Task requirements
Where a line in the listing below contains the word "screenshot", copy that line.

[[ Source material open ]]

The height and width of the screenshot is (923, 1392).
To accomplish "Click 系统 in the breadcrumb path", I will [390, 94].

[[ Source material closed ]]
[[ Source material open ]]

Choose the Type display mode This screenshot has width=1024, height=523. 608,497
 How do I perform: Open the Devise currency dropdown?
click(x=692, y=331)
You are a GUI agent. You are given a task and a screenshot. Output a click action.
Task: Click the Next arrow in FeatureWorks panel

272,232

[[ Source material closed ]]

Written solution
The height and width of the screenshot is (923, 1392).
Choose the Type display mode This screenshot has width=1024, height=523. 608,497
You are a GUI agent. You are given a task and a screenshot. Output a click action.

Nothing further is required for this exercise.